Market for unclean housing

“Unfortunately,” says Annie Lapalme of housing information group OEIL, “there is a market here for unclean, unsafe housing, because it is cheap, and landlords know it.”

The government’s own SHQ says every dollar invested in social housing generates a return of $2.30 to the economy. “As a partner with private industry, social housing is a generator of the economy,” says Houdeib. “We are part of the machine of construction, of jobs,” while generating annual savings up to $129 million for government, as seniors become more autonomous, students are more successful in school, and people with reduced mobility can contribute and integrate into society. “It’s an investment, not an expense.”

Pathak agrees: “It’s the best solution here and across the province, because it is long-term, and benefits not only current tenants but future generations.”

The issue resonates province-wide but the loudest voices come from Côte des Neiges, where almost 15 percent of tenant households spend more than 80 percent of their income on rent, and where above-average rents meet below-average incomes.

According to the Canadian Mortgage and Housing Corporation only 12 private rental homes were created in the area between January 2011 and September 2014, compared to 1597 condominiums, and the vacancy rate of three-bedroom rentals in CDN stands at a dismal 1.3 percent.

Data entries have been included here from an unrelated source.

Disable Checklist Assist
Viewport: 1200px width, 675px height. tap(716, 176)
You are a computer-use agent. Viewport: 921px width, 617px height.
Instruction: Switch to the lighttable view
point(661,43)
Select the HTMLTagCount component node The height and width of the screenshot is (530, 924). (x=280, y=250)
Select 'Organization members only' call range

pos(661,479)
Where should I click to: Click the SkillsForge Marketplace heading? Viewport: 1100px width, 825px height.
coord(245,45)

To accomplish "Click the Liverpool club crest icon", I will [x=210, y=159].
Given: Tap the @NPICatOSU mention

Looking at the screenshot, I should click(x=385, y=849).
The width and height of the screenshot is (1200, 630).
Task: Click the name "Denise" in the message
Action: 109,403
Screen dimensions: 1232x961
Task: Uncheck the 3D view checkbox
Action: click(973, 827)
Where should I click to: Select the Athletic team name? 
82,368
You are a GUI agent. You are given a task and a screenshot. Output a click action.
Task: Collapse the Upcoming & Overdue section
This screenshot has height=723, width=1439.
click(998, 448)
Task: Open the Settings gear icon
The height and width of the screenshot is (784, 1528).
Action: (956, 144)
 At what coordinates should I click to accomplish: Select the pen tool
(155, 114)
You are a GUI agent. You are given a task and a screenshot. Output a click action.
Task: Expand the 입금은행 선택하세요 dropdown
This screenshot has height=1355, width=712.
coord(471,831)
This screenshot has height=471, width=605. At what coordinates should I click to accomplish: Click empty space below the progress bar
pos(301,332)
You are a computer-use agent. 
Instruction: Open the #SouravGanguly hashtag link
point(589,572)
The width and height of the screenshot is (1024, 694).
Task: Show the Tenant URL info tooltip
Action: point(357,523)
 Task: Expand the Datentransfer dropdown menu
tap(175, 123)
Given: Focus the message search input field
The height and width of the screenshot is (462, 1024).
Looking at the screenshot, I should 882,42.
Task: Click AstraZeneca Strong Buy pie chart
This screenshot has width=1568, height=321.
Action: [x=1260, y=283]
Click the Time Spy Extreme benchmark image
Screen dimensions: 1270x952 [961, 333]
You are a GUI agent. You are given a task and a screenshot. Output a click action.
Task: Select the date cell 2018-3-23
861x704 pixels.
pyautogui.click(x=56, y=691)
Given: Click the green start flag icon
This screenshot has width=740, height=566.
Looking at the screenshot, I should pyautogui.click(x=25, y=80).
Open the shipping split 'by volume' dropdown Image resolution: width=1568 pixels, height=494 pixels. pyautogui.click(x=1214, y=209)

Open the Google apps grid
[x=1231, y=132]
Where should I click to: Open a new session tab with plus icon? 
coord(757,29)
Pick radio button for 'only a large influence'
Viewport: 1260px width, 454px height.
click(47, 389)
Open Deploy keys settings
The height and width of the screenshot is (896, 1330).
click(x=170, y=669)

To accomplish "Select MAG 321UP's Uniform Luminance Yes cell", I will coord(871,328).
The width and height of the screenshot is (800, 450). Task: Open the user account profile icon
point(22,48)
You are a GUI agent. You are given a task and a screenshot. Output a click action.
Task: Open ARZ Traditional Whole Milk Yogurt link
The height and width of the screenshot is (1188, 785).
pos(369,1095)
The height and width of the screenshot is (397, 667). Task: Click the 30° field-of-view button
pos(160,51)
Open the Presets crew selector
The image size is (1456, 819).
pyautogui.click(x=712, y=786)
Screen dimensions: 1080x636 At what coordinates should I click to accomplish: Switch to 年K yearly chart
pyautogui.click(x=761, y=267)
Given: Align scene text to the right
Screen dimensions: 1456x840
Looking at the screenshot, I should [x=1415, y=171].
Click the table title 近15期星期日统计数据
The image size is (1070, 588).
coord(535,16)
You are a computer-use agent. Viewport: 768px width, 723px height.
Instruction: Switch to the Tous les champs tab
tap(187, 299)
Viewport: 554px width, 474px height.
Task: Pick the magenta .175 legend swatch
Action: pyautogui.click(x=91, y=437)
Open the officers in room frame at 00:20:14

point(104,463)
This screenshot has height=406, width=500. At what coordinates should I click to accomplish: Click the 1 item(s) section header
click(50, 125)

It’s dramatic, says Lapalme: “Poor conditions, unclean, too small for families and a worrying increase in homelessness.” (More than 38 percent of CDN tenant households with children under 12 have mold or humidity problems, and almost a quarter have cockroaches or rodent infestations, according to Montreal’s health agency.)

Some 2,500 households are waiting for housing in the borough, says Auchinleck, the same number of units advocates have demanded for the Hippodrome development, the borough’s last available land for development. If AccèsLogis goes, she says, “That’s it, no more social housing here,” with grave implications for people’s right to remain in their neighborhood. “We see it in the Triangle, so many condos going up on the scarce land available, what happens to those who cannot afford it? They have to leave or accept even worse conditions.”

The group hopes austerity measures don’t push the Liberals to act penny-wise and pound-foolish, and are asking local MNAs to stand up for the interests of their population, noting the city, along with the Communauté métropolitaine de Montréal and the Fédération Québécoise des municipalités support maintaining AccèsLogis says Auchinleck. “The block is really the provincial government.”